Back to Basics is a weekly feature that highlights important but possibly overlooked information that any EHS professional should know. This week, we celebrate EHS Compliance Week by examining the dangers of bloodborne pathogens and how employers can help prevent their transmission in the workplace.
Bloodborne pathogens are a dangerous hazard that can affect employees in many different kinds of work environments. According to OSHA, the CDC estimates that 5.6 million healthcare workers and employees in related fields are at risk of exposure to bloodborne pathogens through occupational exposure to blood or other potentially infectious materials (OPIM). The definition of blood includes human blood, human blood components, and products made from human blood. OPIM encompasses human body fluids, such as semen, vaginal secretions, cerebrospinal fluid, amniotic fluid, and saliva in dental procedures. OPIM also includes any unfixed tissue or organ from a human besides intact skin, and HIV-containing cell or tissue cultures.
Types of bloodborne pathogens
Bloodborne pathogens are defined by OSHA as infectious microorganisms present in blood that can cause disease in humans. Well-known bloodborne pathogens include human immunodeficiency virus (HIV), hepatitis B virus (HBV), hepatitis C virus (HCV), and many others.
- HIV: A virus that weakens a person’s immune system by destroying important cells that fight disease and infection, and if left untreated, can lead to acquired immunodeficiency syndrome (AIDS).
- HBV: A pathogen that can cause hepatitis B, a vaccine-preventable liver infection that can be spread through blood and other body fluids from an infected person.
- HCV: A virus that can cause hepatitis C, a liver infection that has no vaccine and is also spread through contact with blood, shared needles, or other equipment used to prepare and inject drugs.
An employee can be exposed to all of these illnesses if they endure a needlestick injury or a cut from a contaminated sharp. In an emergency where one of these exposures occurs, workers should immediately wash the needlestick or cut with soap and water, flush splashes to the nose, mouth, or skin with water, irrigate eyes with clean water, saline, or sterile irrigants, report the incident to their supervisor, and immediately seek medical attention.
OSHA’s standard for bloodborne pathogens requires employers to establish a written exposure control plan to minimize exposure, including a list of the employees who have various levels of exposure and the tasks they are participating in that result in that exposure. Employers have to update that plan annually to reflect any personnel or procedure changes, and they must document input from employees that they receive and their efforts to move to safer devices and measures.
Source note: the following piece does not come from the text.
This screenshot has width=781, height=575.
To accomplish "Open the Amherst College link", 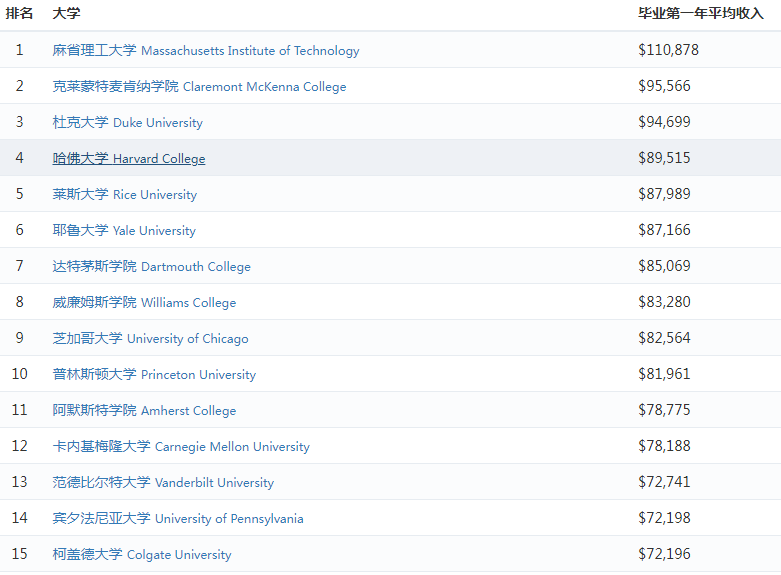I will click(x=145, y=410).
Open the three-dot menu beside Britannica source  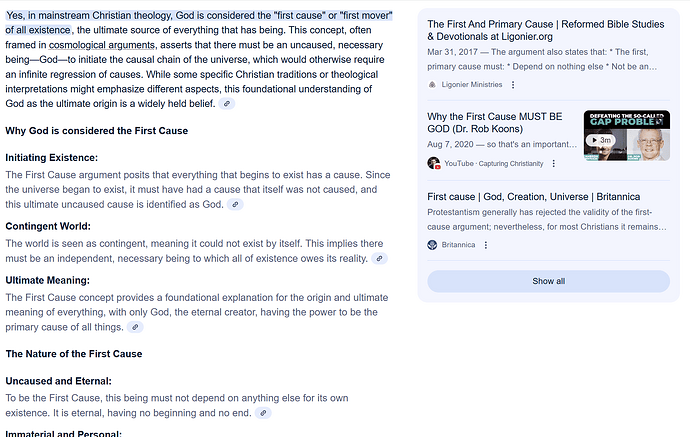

Employers must implement the use of universal precautions—engineering controls such as sharps disposal containers and self-sheathing needles—and work practice controls that change the way a task is performed to better avoid exposure. Additionally, employers must provide personal protective equipment (PPE), such as gloves, gowns, eye protection, and masks, and make the hepatitis B vaccine available to all employees with occupational exposure to the virus, along with post-exposure evaluation.
Use signs and labels to communicate hazard areas, or red bags or containers. Warning labels must be put on containers of regulated waste, contaminated reusable sharps, contaminated laundry, refrigerators and freezers containing blood or OPIM, and other containers used to store, ship, or transport blood, OPIM, and contaminated equipment.
Provide information to employees, such as how to protect themselves while handling contaminated sharps. Implement regular, annual training for workers starting on their first assignment that covers information about bloodborne pathogens, methods used to control exposure, the hepatitis B vaccine, and post-exposure procedures. Lastly, employers must maintain worker medical and training records, and a sharps injury log.